### WHAT IS NEEDED
Below are some records. Print exactly the lines between the one holding "徐州市2023年度高质量发展总结暨2024年工 (1514, 222)" and the one holding "这个沿湖村，十家饭店 (1463, 398)", inclusive, and nothing else.

╔══

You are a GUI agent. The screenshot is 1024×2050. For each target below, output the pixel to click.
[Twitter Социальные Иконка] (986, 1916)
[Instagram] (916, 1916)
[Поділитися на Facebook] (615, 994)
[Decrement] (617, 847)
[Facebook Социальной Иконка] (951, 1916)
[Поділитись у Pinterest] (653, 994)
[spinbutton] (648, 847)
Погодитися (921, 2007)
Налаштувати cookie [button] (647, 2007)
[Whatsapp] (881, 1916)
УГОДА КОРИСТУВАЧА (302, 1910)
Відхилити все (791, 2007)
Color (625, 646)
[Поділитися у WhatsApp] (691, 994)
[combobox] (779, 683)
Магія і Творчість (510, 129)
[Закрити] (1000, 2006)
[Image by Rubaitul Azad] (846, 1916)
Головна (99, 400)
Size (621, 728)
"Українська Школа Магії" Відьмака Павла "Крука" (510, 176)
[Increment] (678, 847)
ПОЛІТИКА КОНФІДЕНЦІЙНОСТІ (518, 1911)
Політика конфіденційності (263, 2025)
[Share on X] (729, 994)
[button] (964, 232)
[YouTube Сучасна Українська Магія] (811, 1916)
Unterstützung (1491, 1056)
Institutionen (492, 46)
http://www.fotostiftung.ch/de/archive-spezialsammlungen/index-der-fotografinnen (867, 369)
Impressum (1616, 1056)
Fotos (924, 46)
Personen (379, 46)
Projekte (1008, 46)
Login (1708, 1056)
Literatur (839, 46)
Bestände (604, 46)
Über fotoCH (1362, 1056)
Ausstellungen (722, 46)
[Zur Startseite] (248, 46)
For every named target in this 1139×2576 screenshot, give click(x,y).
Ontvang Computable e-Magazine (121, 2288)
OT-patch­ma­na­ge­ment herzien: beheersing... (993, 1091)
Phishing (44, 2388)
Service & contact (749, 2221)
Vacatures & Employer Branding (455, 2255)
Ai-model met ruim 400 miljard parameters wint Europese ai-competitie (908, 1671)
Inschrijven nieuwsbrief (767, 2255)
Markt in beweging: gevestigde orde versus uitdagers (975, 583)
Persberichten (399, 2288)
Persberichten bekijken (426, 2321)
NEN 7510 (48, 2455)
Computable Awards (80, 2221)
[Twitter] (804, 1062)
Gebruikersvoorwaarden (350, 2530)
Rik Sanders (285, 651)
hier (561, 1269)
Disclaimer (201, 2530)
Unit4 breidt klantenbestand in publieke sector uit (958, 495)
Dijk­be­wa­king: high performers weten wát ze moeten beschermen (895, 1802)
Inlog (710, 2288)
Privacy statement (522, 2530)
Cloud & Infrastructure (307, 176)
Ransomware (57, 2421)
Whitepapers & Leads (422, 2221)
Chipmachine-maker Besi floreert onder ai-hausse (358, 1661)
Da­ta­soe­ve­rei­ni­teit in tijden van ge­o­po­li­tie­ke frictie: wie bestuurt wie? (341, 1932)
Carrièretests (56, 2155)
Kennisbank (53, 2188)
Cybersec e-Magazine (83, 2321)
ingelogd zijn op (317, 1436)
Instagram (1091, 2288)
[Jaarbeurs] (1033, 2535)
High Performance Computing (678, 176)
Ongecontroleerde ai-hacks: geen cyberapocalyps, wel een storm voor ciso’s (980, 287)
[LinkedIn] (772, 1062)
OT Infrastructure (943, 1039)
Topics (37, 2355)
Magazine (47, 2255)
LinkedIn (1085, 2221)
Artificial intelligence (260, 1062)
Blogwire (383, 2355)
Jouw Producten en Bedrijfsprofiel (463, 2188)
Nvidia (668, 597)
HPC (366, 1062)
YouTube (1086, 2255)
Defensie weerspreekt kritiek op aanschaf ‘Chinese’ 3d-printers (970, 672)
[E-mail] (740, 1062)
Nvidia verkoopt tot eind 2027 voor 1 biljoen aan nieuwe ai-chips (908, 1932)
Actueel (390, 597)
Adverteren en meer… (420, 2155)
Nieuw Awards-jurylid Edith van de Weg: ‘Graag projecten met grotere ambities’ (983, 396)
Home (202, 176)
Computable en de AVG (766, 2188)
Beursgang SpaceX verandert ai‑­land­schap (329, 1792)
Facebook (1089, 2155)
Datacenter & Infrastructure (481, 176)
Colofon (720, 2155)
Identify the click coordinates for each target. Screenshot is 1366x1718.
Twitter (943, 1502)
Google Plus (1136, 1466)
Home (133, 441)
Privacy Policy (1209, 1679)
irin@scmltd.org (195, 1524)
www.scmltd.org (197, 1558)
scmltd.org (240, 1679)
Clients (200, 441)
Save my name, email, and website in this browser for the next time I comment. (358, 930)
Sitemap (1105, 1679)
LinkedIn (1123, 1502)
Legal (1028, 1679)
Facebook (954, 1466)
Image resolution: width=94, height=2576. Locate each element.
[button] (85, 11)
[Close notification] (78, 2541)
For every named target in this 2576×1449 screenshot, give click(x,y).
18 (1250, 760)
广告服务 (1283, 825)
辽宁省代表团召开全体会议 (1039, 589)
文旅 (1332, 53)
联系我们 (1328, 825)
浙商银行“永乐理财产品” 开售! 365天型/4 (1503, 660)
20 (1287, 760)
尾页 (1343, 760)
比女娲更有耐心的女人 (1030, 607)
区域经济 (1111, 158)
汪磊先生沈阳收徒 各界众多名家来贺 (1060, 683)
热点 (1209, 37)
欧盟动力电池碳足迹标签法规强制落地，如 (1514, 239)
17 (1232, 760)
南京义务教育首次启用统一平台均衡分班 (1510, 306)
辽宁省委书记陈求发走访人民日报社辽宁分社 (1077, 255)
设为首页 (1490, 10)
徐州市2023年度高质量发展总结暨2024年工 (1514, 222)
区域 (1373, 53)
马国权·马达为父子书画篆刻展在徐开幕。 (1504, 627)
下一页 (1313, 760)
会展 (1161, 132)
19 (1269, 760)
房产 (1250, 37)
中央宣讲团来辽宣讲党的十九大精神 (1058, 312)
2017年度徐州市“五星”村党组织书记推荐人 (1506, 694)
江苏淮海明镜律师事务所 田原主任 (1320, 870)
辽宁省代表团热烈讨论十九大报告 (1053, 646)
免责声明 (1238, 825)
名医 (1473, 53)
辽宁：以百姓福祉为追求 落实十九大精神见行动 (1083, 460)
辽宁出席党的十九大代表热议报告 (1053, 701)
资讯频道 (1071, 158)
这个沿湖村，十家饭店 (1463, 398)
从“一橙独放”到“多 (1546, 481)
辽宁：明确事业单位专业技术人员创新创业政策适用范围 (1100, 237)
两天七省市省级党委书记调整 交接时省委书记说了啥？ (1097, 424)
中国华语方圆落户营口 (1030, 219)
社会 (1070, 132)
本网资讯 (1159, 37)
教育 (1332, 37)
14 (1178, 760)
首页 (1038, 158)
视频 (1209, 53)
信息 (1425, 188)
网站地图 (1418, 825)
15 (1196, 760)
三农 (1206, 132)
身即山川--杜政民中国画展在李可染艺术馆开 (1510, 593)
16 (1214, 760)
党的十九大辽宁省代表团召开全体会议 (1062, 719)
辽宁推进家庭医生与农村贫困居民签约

╚══

### FINISHED TASK
徐州市2023年度高质量发展总结暨2024年工 (1514, 222)
区域 (1373, 53)
马国权·马达为父子书画篆刻展在徐开幕。 (1504, 627)
下一页 (1313, 760)
会展 (1161, 132)
19 (1269, 760)
房产 (1250, 37)
中央宣讲团来辽宣讲党的十九大精神 (1058, 312)
2017年度徐州市“五星”村党组织书记推荐人 (1506, 694)
江苏淮海明镜律师事务所 田原主任 (1320, 870)
辽宁省代表团热烈讨论十九大报告 (1053, 646)
免责声明 (1238, 825)
名医 (1473, 53)
辽宁：以百姓福祉为追求 落实十九大精神见行动 (1083, 460)
辽宁出席党的十九大代表热议报告 (1053, 701)
资讯频道 (1071, 158)
这个沿湖村，十家饭店 (1463, 398)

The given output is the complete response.